No entanto, segundo o Ministério Público, a determinação não foi cumprida e eles continuaram desenvolvendo as atividades irregularmente, desrespeitando a interdição da Vigilância Sanitária.

Na ação, a promotora Camila determinou a transferência dos idosos para instituições legalmente constituídas ou para os respectivos núcleos familiares, no prazo de 48 horas, sob pena de multa diária no importe de dez salários mínimos.

DEFESA DO CASAL E DA JARILÂNIA

O advogado do casal e de Jarilânia afirmou no processo que os familiares dos idosos aprovaram a permanência deles na instituição. Mas diante da fiscalização e das irregularidades apontadas pelo MP e pela Vigilância Sanitária, eles acabaram se desligando das atividades, que foram encerradas, desde então.

De acordo com o advogado, os idosos que lá estavam voltaram para as suas famílias. “O Sr Oficial de Justiça colheu as informações e telefones dos familiares, tendo assim a devida localização dos mesmos, ficando a requerida apenas com prejuízos e sem saber para onde os familiares os conduziram”, diz no processo.

O advogado ainda apresentou um documento para a Vigilância Sanitária dizendo que a denúncia formulada ao Ministério Público foi devido a um problema que existia entre Jarilânia Melo de Assis – proprietária do imóvel - e a Associação dos Proprietários do Loteamento Colonial Village. Segundo ele, a denúncia não tinha sido feita para a proteção dos idosos, “mas para atingir Jarilânia”, como uma espécie de “vingança”.



O advogado finaliza dizendo que o casal encerrou a locação e entregou o imóvel para Jarilânia.

Jarilânia Melo de Assis. Foto: Arquivo pessoal 



IMÓVEL CONTINUOU SERVINDO DE ASILO CLANDESTINO

Após a saída do casal, Jarilânia teria alugado o imóvel, em março de 2021, para Gerônima Dias Barbosa e seu companheiro Maurício Alves da Silva. Mas Cotia e Cia apurou que Jarilânia disse a um oficial de justiça que os dois eram seus caseiros. Veja abaixo:



Gerônima e Maurício foram presos em flagrante nesta quarta-feira (5), acusados de maus-tratos a 26 idosos que estavam em condições precárias dentro da residência.

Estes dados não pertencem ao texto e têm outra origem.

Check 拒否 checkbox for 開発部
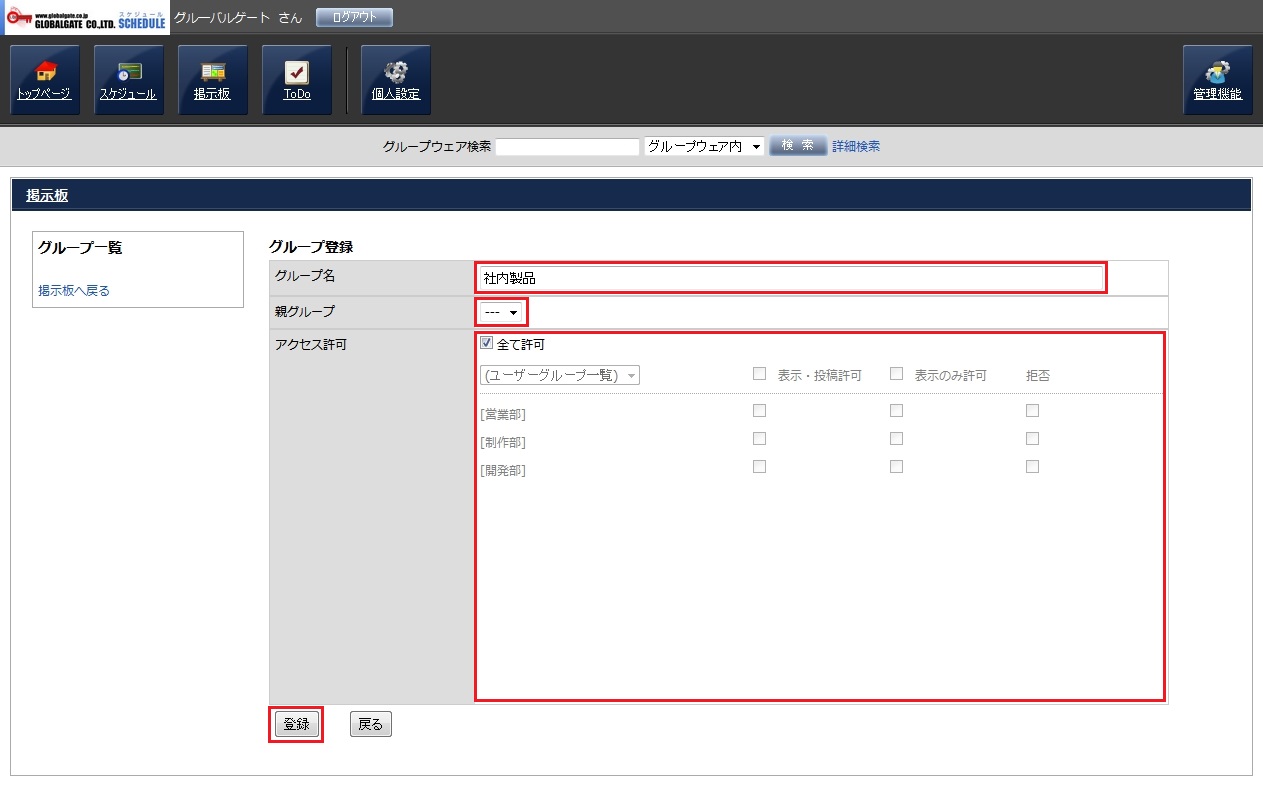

A continuidade do serviço clandestino dentro do imóvel foi descoberta após uma idosa de 76 anos morrer no local. Maria Juviniano dos Santos foi levada já sem vida ao Pronto Atendimento de Caucaia do Alto, segundo informou uma testemunha ao Cotia e Cia.

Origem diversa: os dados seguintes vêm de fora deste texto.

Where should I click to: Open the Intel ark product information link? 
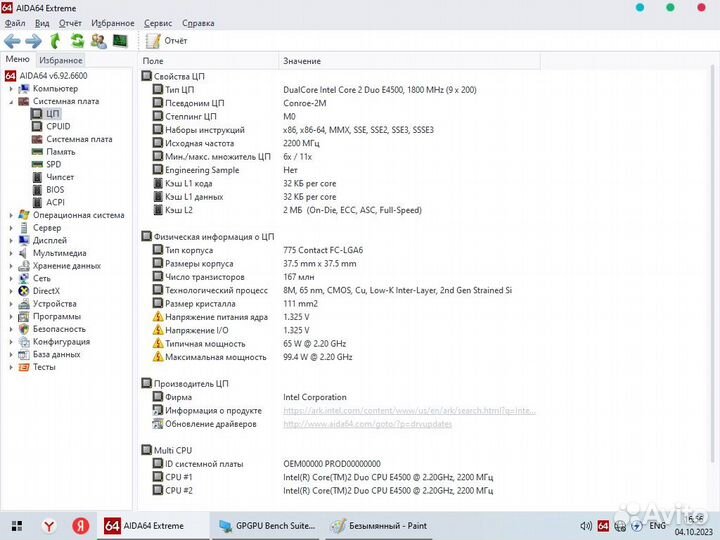tap(408, 410)
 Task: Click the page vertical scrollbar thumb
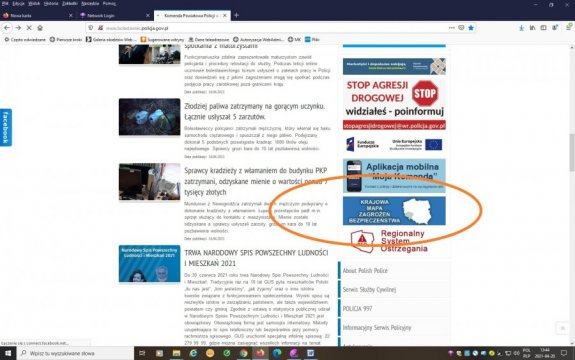coord(571,152)
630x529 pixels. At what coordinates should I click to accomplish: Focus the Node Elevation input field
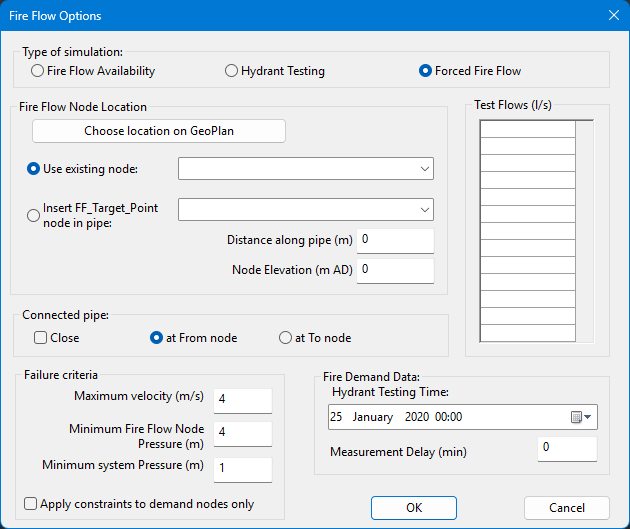[x=395, y=270]
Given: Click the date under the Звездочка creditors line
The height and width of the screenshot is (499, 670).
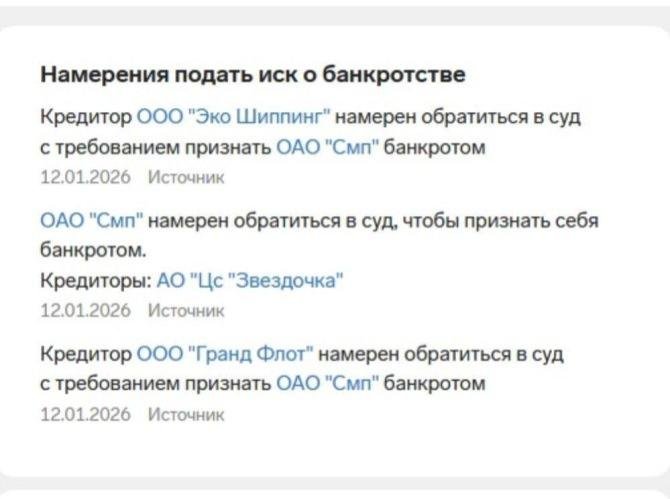Looking at the screenshot, I should tap(85, 310).
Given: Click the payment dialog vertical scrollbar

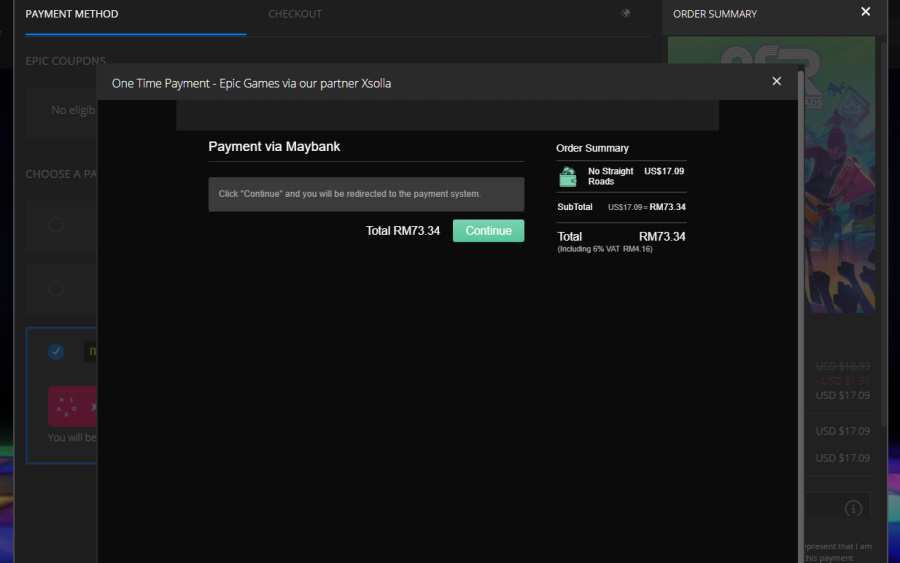Looking at the screenshot, I should (x=800, y=300).
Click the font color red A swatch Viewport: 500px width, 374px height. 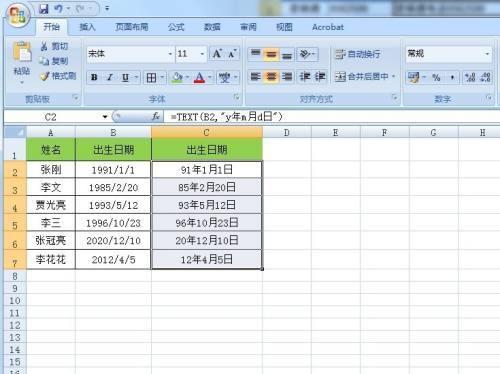199,78
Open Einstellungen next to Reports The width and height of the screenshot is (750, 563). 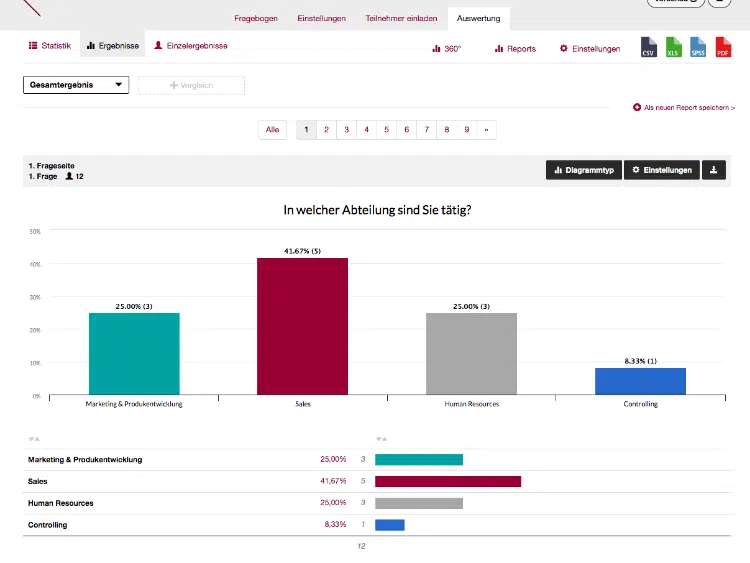(590, 49)
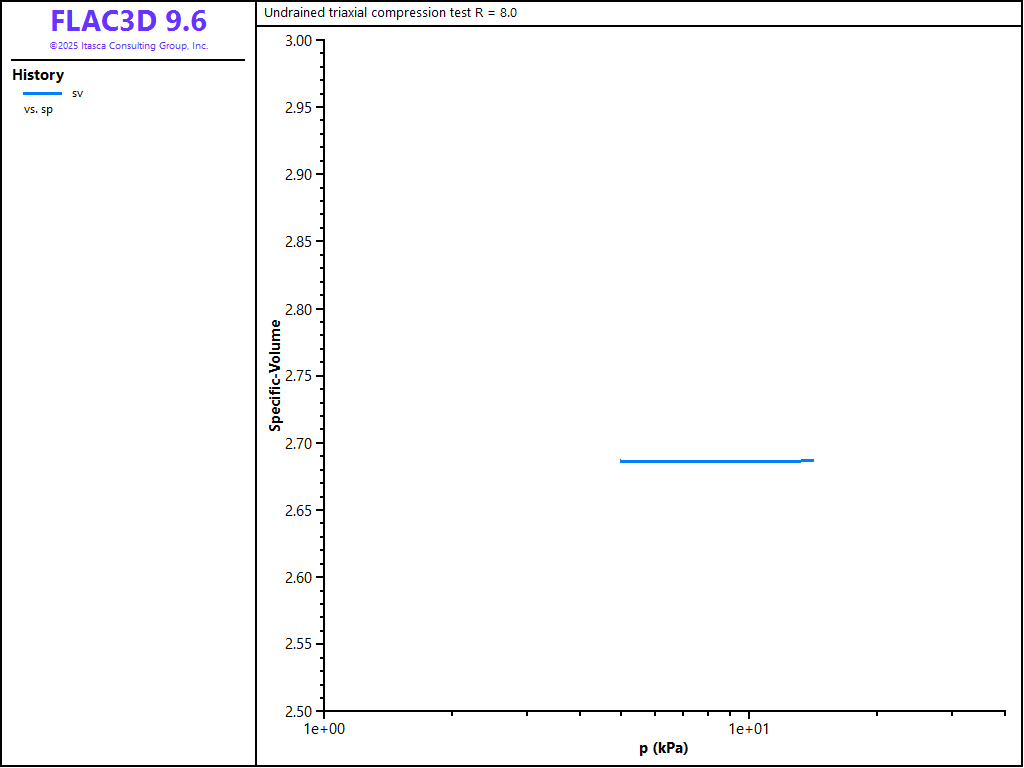
Task: Select the 'Specific-Volume' y-axis label
Action: (275, 375)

A reportagem questionou o Ministério Público o motivo de o órgão não ter supervisionado o local e nem ter feito mais diligências, uma vez que o mesmo imóvel já havia sido alvo de denúncias de irregularidades em 2020, conforme mostrou a reportagem.

Cotia e Cia também entrou em contato com a Prefeitura de Cotia para saber o porquê não houve, neste período, de quase um ano, fiscalização no local, sendo que já era de ciência dos órgãos competentes do município tais atividades ilícitas na casa.

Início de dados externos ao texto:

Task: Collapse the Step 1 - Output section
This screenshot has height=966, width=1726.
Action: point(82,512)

O MP disse ao Cotia e Cia que a promotora do caso, Camila Teixeira Pinho, estava de férias. Já a Prefeitura de Cotia informou que está fazendo o levantamento das documentações para poder formalizar o posicionamento.

As respostas, tanto do Ministério Público quanto da prefeitura, serão publicadas assim que elas forem enviadas ao site.

Em nota, a Associação dos Proprietários do Loteamento Colonial Village (APLVC), condomínio onde estava instalado o asilo clandestino, esclareceu que o perímetro do loteamento está inserido em zona residencial, portanto, conforme previsto em seus estatutos, “é expressamente proibida a prática de qualquer atividade comercial no interior do loteamento”.

“Desse modo, assim que chegou ao conhecimento de sua diretoria o funcionamento clandestino do lar de idosos em suas dependências, [a associação] tomou todas as providências judiciais ao seu alcance para coibir dita prática”, disse.

A APLVC também relembrou que em 2020 encaminhou ao Ministério Público a denúncia acerca das atividades clandestinas do local e declarou que “repudia veementemente qualquer prática ilícita, especialmente no perímetro do Loteamento Colonial Village”.

Na tarde desta sexta-feira (7), Cotia e Cia ligou para Jarilânia Melo de Assis, proprietária do imóvel, mas não conseguiu fazer contato.

NOTA DO COTIA E CIA

Para fazer essa reportagem, Cotia e Cia acessou um processo de mais de 400 páginas que contém todas as informações e as denúncias.